More importantly, the measured association of deficiencies of Iodine, Selenium and/or Molybdenum and functional B2 deficiency in those with autism also provides a potential mode of prevention and treatment of autism. In addition, the same approach has potential application to weight loss in obesity and glucose reduction in diabetes. In separate studies, not reported here, we have examined the levels of functional vitamin B12, using Urinary Organic Acids Tests, and in these studies, every child who was found to be functionally deficient in vitamin B2 was also functionally deficient in vitamin B12. In this regard is has been known for over 40 years that vitamin B12 deficiency in the neonate is associated with developmental delay in children [29-34]. This then poses the theory that the dramatic increase in the rate of autism over the past 20 years could be due to decreases in the intake of Iodine, Selenium and/or Molybdenum in countries, in which soil deficiencies are now more common.

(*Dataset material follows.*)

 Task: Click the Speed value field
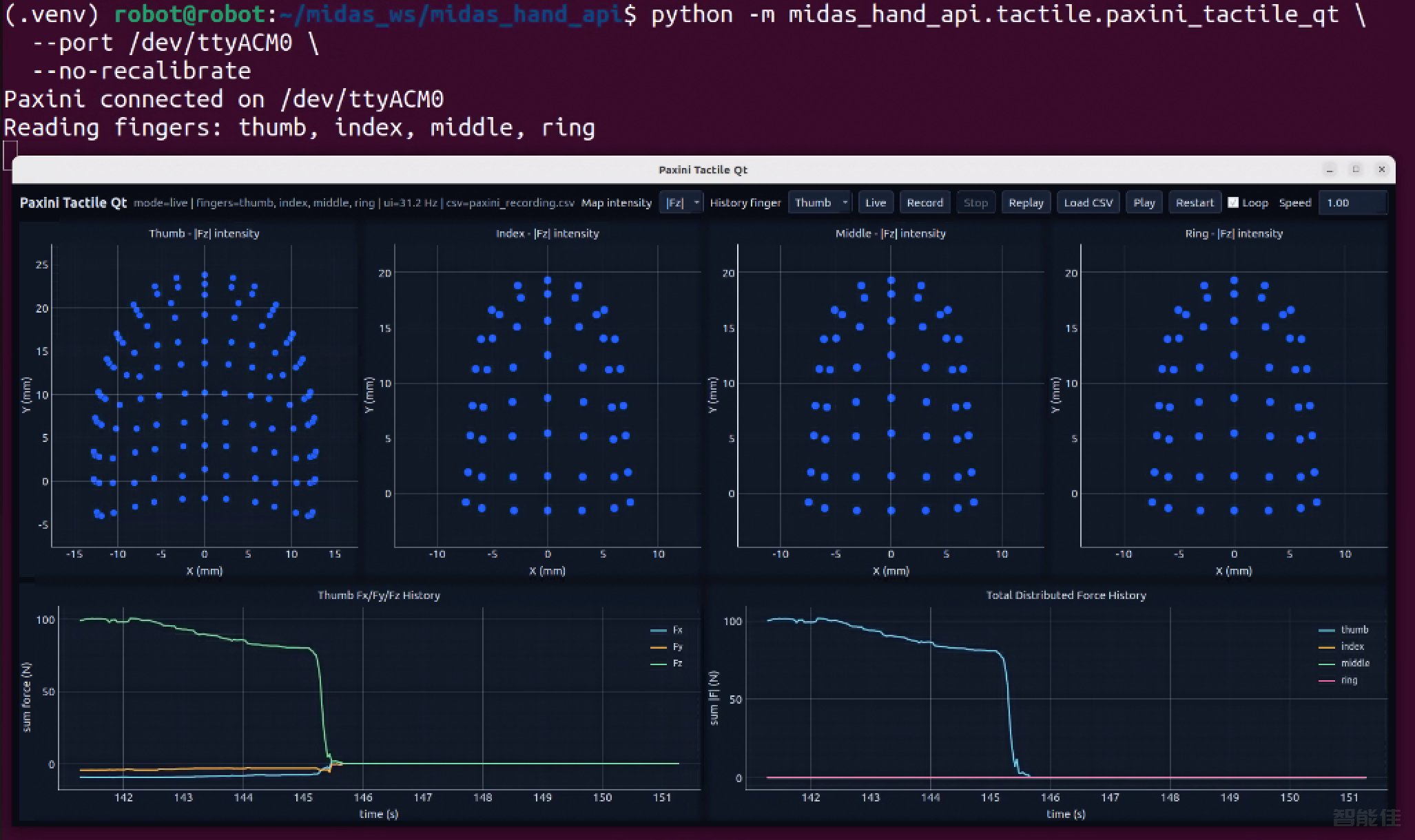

Hence lack of one single nutrient could be the precipitating event that results in the spectrum of developmental delays such as those seen in Autism Spectrum Disorder.

5. Conclusions

Dietary deficiency of Iodine, Selenium and/or Molybdenum in children with autism, results in insufficient activation of dietary vitamin B2. This then leads to a functional deficiency in vitamin B2, thereby resulting in reduced capacity of the child to gain energy from the metabolism of fats, sugar and protein. In addition, functional B2 is an essential requirement for the metabolism of vitamin B12, and hence a deficiency in functional vitamin B2 would potentially lead to the accumulation of inactive vitamin B12, in these individuals, a known predisposing factor for developmental delay.

Acknowledgements

Acknowledgements go to all of those parents who have contributed their data to the preparation of this manuscript in the hope that the manuscript will be of benefit to those who have children with autism.

Compliance with Ethical Standards

  1. We declare that there are no potential conflicts of interest.
  2. Research did not involve human participants and/or animals.
  3. No Informed consent is required, all data is “blinded” and as such is anonymous.